Es el aire de la vida, el que recorre todo el ser, el que renueva y vitaliza cada uno de los miembros del cuerpo.
Era Pentecostés, la fecha en que los judíos celebraban cuando Dios entregó la ley a Moisés. La Iglesia está encerrada en el cenáculo, no siente la vida, asustados y sin ningún aliciente para seguir. Rezan animados por la Madre que los acompaña y alienta.
Entonces aparece ese huracán que mueve los cimientos de la casa, ese aire que lo llena todo y que se mezcla con el fuego. Es el aliento de Dios, el Espíritu de Cristo, el Espíritu Santo que los penetra hasta lo más profundo, que los llena de vida y les hace salir por calles y plazas proclamando a Cristo vivo y presente en los hombres. Un grito que traspasa los tiempos y la historia. Un grito que no ha sido, ni podrá ser nunca acallado. Es la vida del Espíritu Santo que todo lo llena, que todo lo fortalece, que todo lo plenifica.
El día de nuestro bautismo se nos ungió con esa Fuerza del Espíritu Santo que se plenifica con nuestra confirmación. Nuestra vida es dejarlo hacer, no ponerle trabas ni impedimentos. Que sea Él el que vaya marcando nuestro vivir en Cristo, nuestro ser en la Iglesia. Que sea Él el que nos empuje hacia delante, en la comunión irrompible de los bautizados.
Clamar, invocarlo. Dejarle el campo libre con la insuperable grandeza de la Virgen María para que nos convierta en los “esclavos del Señor. Que nos llene con la valentía de los profetas y haga de nuestra lengua esa espada afilada que saja al mal por la mitad y que clama la Verdad. Que nos haga apóstoles fuertes de Cristo en todos los lugares, proclamando el Evangelio a tiempo y a destiempo.
Recordando la experiencia de mi amigo, que de no haber llegado la ambulancia a tiempo hubiese muerto, entendí lo que es el pecado contra el Espíritu Santo.
Es no permitir que entre ese viento en nuestra alma. Ese aire que todo lo vitaliza. Dejar que vaya muriendo, que se vaya apagando, que nuestra alma se asfixie por falta de la respiración que nos da él.

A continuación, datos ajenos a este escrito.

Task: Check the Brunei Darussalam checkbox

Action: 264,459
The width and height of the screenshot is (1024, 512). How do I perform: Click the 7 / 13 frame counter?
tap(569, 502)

Y no es que Dios ponga límites a su perdón y a su misericordia. Es que somos espíritus muertos porque hemos taponado la entrada del aire de Dios y ya no hay nada que salvar.
El día de mi ordenación sacerdotal, esa ceremonia larga y compleja, llegó el momento de la imposición de las manos del obispo, imposición por la que me transmitía el Espíritu para la misión que se me encomendaba, después los alrededor de sesenta sacerdotes que asistieron me fueron imponiendo las manos en silencio. Y mirad, después de más de treinta y dos años, aún siento sobre mi cabeza la sensación de aquellas manos que se posaban y que, a pesar de mi indignidad, me infundían el Espíritu Santo vivificante.